Task objective
Every line from the one with "Task: Confirm settings with the OK button" to the one with "You are a computer-use agent. Screen", including those two, is to be copied exactly; all other lines of the entries below are left out.

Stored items
──────────
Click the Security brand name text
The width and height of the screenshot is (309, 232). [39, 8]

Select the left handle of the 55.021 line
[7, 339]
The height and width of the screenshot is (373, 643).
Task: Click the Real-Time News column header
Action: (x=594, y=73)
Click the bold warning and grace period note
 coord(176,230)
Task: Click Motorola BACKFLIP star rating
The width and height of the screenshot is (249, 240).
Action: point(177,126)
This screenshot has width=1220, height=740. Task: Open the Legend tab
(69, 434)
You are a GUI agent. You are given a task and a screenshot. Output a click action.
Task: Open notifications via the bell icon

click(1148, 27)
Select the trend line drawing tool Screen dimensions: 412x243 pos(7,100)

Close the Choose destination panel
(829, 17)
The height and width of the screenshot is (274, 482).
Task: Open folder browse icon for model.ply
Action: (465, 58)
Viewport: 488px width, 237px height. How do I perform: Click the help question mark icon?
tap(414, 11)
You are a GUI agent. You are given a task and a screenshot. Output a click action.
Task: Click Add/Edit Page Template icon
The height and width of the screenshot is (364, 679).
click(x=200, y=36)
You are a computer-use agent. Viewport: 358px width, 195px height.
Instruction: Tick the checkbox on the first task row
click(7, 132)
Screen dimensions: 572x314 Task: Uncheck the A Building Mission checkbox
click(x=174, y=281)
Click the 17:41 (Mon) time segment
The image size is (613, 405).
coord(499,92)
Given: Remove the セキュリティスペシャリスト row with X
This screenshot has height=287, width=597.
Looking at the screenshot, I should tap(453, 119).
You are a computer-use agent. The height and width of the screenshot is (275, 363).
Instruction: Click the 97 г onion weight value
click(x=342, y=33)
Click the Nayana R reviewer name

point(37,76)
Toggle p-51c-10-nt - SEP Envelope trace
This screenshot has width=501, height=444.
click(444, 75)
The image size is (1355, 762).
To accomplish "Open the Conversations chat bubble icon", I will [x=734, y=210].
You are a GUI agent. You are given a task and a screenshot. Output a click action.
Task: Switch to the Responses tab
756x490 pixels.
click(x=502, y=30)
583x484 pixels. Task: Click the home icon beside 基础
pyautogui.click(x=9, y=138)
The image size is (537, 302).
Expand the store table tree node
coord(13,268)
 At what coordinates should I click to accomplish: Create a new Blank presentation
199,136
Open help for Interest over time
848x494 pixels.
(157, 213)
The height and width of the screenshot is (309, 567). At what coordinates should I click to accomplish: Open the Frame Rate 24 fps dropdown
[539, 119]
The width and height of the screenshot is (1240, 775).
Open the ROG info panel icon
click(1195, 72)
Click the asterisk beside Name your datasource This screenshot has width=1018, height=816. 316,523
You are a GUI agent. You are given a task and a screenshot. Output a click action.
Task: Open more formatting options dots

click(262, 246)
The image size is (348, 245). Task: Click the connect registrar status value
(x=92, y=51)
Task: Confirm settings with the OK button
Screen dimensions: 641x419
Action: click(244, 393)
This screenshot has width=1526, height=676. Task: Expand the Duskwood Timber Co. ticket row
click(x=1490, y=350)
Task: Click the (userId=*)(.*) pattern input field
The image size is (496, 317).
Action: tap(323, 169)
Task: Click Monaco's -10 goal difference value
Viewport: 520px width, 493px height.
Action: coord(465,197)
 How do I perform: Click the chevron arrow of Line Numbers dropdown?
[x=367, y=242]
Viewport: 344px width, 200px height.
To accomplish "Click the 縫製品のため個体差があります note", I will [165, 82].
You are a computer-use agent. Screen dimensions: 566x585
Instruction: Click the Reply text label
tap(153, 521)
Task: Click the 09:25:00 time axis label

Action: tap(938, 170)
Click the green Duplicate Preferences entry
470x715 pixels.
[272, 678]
──────────
Response to the task
Task: Confirm settings with the OK button
Screen dimensions: 641x419
Action: click(244, 393)
This screenshot has width=1526, height=676. Task: Expand the Duskwood Timber Co. ticket row
click(x=1490, y=350)
Task: Click the (userId=*)(.*) pattern input field
The image size is (496, 317).
Action: tap(323, 169)
Task: Click Monaco's -10 goal difference value
Viewport: 520px width, 493px height.
Action: coord(465,197)
 How do I perform: Click the chevron arrow of Line Numbers dropdown?
[x=367, y=242]
Viewport: 344px width, 200px height.
To accomplish "Click the 縫製品のため個体差があります note", I will [165, 82].
You are a computer-use agent. Screen dimensions: 566x585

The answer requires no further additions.